## Task objective
Filter the lines below, copying only those with the string "will".

-------------------------

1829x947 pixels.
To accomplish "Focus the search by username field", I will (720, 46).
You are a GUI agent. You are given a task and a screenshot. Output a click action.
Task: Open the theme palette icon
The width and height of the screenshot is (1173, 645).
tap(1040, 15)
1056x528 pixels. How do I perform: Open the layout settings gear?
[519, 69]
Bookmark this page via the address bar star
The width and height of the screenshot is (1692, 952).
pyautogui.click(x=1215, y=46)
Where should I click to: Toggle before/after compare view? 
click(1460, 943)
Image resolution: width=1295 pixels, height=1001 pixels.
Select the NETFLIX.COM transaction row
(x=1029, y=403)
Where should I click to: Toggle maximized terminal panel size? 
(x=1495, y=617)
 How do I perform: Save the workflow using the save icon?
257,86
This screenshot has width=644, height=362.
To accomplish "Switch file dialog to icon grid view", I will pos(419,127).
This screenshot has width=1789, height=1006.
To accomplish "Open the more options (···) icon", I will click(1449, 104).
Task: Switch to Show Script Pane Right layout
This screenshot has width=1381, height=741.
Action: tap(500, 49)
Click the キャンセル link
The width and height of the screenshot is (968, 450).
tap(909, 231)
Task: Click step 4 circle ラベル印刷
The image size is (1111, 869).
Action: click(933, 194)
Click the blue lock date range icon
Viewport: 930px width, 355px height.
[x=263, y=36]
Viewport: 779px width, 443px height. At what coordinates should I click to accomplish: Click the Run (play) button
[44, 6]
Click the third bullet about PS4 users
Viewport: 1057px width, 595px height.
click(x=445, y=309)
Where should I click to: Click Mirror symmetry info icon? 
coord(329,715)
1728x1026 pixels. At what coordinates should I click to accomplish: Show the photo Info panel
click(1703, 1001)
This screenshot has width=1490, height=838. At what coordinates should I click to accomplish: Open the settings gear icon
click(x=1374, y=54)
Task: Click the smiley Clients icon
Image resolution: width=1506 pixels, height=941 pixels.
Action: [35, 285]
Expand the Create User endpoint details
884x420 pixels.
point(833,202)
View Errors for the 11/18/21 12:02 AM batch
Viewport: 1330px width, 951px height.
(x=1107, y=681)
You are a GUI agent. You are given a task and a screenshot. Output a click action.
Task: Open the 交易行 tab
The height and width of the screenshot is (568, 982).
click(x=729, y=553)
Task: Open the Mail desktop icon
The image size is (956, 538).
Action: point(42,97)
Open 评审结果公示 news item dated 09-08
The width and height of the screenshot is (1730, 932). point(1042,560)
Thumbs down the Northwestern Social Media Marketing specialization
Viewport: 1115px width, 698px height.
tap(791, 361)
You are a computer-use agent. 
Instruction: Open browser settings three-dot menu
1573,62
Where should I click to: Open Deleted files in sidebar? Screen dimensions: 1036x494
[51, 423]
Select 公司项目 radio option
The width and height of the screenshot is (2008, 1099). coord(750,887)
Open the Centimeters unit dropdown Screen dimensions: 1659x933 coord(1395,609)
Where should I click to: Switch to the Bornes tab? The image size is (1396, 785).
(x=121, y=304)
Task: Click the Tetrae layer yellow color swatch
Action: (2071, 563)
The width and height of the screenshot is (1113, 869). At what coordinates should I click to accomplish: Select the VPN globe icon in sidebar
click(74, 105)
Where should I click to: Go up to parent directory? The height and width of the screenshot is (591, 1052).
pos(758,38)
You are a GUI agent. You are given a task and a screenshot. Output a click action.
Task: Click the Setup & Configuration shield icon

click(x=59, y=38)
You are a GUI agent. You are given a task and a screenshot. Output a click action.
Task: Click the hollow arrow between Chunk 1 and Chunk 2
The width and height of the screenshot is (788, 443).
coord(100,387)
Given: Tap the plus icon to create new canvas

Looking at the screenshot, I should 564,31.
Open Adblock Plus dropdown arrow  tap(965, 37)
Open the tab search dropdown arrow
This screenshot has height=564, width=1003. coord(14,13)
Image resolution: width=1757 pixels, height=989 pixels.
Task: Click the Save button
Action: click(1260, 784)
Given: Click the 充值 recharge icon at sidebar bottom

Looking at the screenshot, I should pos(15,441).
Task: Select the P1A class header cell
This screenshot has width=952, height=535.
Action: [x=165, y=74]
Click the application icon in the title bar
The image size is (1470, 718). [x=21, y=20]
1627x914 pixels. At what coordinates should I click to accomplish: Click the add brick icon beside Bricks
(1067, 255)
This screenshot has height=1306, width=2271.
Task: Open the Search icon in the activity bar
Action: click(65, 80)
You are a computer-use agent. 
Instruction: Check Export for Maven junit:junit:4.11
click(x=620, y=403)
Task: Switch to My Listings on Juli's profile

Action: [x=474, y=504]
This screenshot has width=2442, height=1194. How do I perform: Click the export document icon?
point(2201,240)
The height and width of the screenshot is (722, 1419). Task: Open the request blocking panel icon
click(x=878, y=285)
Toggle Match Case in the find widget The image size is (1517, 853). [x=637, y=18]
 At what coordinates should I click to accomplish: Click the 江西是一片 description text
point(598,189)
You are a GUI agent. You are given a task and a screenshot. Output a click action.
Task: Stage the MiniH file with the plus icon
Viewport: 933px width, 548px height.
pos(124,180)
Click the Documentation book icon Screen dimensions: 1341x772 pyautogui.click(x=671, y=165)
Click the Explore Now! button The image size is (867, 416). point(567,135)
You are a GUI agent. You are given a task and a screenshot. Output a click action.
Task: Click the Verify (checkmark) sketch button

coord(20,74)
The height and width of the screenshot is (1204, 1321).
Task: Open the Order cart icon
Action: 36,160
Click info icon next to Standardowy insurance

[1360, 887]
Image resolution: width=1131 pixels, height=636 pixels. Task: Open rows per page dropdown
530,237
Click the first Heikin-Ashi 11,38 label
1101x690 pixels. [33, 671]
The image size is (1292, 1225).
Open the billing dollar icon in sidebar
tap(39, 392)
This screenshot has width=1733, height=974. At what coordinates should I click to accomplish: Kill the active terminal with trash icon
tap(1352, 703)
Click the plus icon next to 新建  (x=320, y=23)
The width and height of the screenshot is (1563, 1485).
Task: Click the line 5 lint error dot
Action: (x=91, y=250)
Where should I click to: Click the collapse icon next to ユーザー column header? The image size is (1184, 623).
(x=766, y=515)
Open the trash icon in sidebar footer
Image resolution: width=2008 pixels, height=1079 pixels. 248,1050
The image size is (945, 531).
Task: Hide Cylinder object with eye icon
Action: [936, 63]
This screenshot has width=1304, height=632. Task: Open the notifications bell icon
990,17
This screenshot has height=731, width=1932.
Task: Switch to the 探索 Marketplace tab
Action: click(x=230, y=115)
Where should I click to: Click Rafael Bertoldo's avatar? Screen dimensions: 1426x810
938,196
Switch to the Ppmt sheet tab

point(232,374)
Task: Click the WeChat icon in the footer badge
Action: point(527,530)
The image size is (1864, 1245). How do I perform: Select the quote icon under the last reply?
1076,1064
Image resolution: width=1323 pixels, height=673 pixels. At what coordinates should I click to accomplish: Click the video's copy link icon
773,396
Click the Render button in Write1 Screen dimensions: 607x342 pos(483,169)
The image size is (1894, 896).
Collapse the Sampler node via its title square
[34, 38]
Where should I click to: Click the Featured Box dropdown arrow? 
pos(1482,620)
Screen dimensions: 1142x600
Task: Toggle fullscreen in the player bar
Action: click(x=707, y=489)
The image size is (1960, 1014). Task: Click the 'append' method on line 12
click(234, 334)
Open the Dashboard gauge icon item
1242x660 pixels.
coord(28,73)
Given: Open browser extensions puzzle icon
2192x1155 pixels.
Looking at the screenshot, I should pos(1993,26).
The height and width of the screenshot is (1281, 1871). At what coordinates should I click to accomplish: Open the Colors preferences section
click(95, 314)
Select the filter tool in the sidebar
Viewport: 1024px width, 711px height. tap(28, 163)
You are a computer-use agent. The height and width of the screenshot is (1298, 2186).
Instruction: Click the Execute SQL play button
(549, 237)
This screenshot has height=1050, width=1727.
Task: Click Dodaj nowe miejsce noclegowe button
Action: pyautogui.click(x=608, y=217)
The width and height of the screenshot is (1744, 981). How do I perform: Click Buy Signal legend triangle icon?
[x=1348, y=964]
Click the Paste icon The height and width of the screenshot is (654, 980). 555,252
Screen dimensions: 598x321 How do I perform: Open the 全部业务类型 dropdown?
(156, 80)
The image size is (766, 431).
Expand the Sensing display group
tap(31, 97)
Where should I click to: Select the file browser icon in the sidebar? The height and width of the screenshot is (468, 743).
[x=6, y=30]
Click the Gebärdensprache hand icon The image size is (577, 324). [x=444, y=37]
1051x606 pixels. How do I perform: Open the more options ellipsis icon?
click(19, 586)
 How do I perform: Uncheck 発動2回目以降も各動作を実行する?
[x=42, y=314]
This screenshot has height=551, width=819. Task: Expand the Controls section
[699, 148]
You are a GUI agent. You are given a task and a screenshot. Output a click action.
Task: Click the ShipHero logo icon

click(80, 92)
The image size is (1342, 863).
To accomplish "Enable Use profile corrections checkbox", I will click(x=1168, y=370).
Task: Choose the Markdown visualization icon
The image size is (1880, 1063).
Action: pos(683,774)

-------------------------

## Output for this exercise
To accomplish "Focus the search by username field", I will (720, 46).
To accomplish "Switch file dialog to icon grid view", I will pos(419,127).
To accomplish "Open the more options (···) icon", I will click(1449, 104).
To accomplish "Enable Use profile corrections checkbox", I will click(x=1168, y=370).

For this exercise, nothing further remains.